NAC was purchased from Sigma (St. Louis, MO, USA). N,N′ Diacetylcysteine (DAC) was obtained from Toronto research chemicals Inc. (North York, ON, Canada). PLGA 50:50 [I. V=0.57 dl/g and Mw=51 kDa, end-capped (end group=lauryl ester)] was purchased from (Medisorb, Alkermes, Cambridge, MA, USA). Potassium phosphate monobasic (KH2PO4), magnesium hydroxide (Mg (OH)2), sodium hydroxide (NaOH) and calcium hydroxide (Ca (OH)2), were obtained from Sigma-Aldrich Chemical (St. Louis, MO, USA). All other reagents and solvents were of analytical grade or purer and purchased from commercial suppliers.

Preparation of NAC Salts (NAC–Na+, NAC–Mg2+ and NAC–Ca2+)

NAC salt forms were prepared by simple titration of the NAC free acid with bases, NaOH, Mg(OH)2 or Ca(OH)2. Deionized water (10 ml) was purged with nitrogen gas for 3 h before addition of ∼750 mg NAC free acid. The NAC free acid solution was titrated with bases at the acid: base molar ratio of ∼2:1 (Mg(OH)2 and Ca(OH)2) and ∼1:1 (NaOH) slowly under constant stirring and the pH was monitored with pH electrode (Orion Research, Boston, USA). Titration was stopped at a final pH of the NAC–Mg(OH)2 or NAC–Ca(OH)2 or NAC–NaOH solution was 6.1. The resulting solutions were freeze-dried immediately and freeze-dried products were passed through a stainless steel sieve to obtain the particle size of <90 μm.

**DATASET EXCERPTS**

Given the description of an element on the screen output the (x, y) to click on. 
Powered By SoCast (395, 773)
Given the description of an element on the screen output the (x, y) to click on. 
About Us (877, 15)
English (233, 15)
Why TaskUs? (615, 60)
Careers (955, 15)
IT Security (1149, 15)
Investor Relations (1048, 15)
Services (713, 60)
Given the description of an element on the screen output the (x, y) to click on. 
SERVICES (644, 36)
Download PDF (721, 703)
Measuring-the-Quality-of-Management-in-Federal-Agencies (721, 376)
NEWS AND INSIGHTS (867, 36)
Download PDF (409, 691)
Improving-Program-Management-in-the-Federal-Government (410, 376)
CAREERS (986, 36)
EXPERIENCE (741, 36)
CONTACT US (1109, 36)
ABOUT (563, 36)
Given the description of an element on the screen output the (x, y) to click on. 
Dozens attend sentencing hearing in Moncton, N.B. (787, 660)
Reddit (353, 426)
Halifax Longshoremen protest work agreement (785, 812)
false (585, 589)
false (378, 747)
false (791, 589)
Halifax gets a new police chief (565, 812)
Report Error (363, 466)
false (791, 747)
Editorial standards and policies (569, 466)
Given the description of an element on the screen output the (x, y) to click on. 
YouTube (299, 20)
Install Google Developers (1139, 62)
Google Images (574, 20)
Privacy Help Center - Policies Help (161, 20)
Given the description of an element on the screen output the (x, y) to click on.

**PROMPT**
In the text on preparing NAC salts, at what final pH was the titration stopped?

**RESPONSE BOX**
6.1